WYODRĘBNIONY TEKST:
-.-.-
Szachy z gołębiem czyli odpowiedź AS

Obrazek użytkownika Humpty Dumpty
Humor i satyra

Sobotnia „dysputa” pod moim tekstem „Naród” dowodzi jednego. Otóż umiejętność czytania ze zrozumieniem ciągle jeszcze jest niedostępna dla sporej części blogerów.

Popatrzcie zresztą sami.

Piszę jasno niczym krowie przy rowie:

Kształtowanie się współczesnego pojęcia Narodu pięknie opisała dr hab. Agnieszka Nogal prof. UW:

Kształtowanie się narodów było możliwe dzięki trzem historycznym zwrotom. Pierwszym były wojny religijne i przyjęcie zasady cuius regio, eius religio, drugim – powiązanie władzy ze zbiorową tożsamością, wreszcie trzecim – uznanie, iż tak jak jednostka winna stanowić o sobie, tak i zbiorowości mają prawo do samostanowienia – pisze Agnieszka Nogal w „Teologii Politycznej Co Tydzień”: „Idea narodu”.
-.-.-
ZAREJESTROWANE DANE:
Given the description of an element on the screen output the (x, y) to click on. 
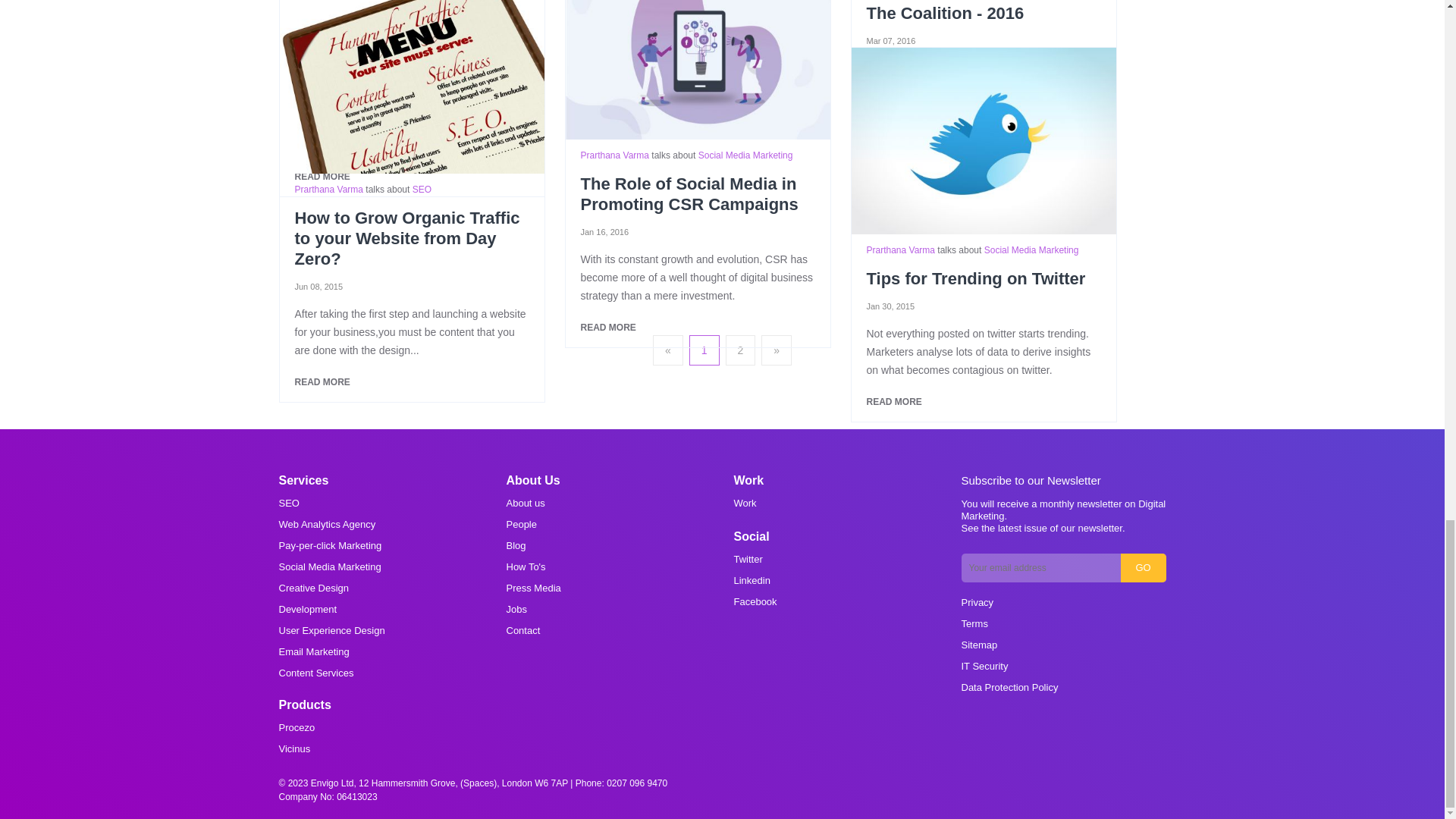
GO (1143, 567)
Tips for Trending on Twitter (982, 140)
The Role of Social Media in Promoting CSR Campaigns (697, 69)
How to Grow Organic Traffic to your Website from Day Zero? (411, 86)
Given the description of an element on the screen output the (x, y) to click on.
-.-.-
POSTAWIONY PROBLEM A:
Przepisz wiernie fragment tekstu o pojęciu narodu od „Szachy z gołębiem” do „Popatrzcie zresztą sami.”.
POSTAWIONY PROBLEM B:
Napisz dalszy ciąg tekstu o pojęciu narodu, zaczynając od miejsca, w którym się urywa.
Wpisy nie są potrrzebne do wykonania zadań.

ODPOWIEDŹ NA ZADANIE A:
Szachy z gołębiem czyli odpowiedź AS

Obrazek użytkownika Humpty Dumpty
Humor i satyra

Sobotnia „dysputa” pod moim tekstem „Naród” dowodzi jednego. Otóż umiejętność czytania ze zrozumieniem ciągle jeszcze jest niedostępna dla sporej części blogerów.

Popatrzcie zresztą sami.

ODPOWIEDŹ NA ZADANIE B:
I pewnie dlatego spotyka mnie cięta riposta ze strony rzeczonej AS:

Tworzenie świadomości narodowej i integracja narodu poprzez wieki:

Wiek X do XIII - integracja plemion słowiańskich poprzez włączenie do kultury chrześcijańskiej

Wiek XIV do XVII - tworzenie i ekspansja polskiej świadomości szlacheckiej

Wiek XVIII do XIX - polska psyche rozkwitła na nieszczęściach zaborów i walkach o niepodległość (wspólnota ludzi o tej samej historii, kulturze, języku, tradycjach)

Wiek XX - Odzyskana niepodległość i nowoczesnej tożsamości

A więc, polski naród kształtował się od X wieku, wbrew temu, co komunikuje powyższa notka.

AS nie ma pojęcia, o czym pisze. Tak naprawdę mieliśmy naprzód do czynienia z tworzeniem Państwa. O tym, że nie było ono narodowe świadczy rozbicie dzielnicowe. Ostatni wielki król z pierwszych Piastów Bolesław Krzywousty podzielił swoje włości pomiędzy synów, co teraz nazywamy trwającym blisko dwa wieki rozbiciem dzielnicowym, w perspektywie zaś trwałą utratą Śląska (praktycznie do 1945 r.).

Krzywousty po prostu dokonał za życia jeszcze działu spadku. W XII wieku bowiem pojęcie narodu nie istniało.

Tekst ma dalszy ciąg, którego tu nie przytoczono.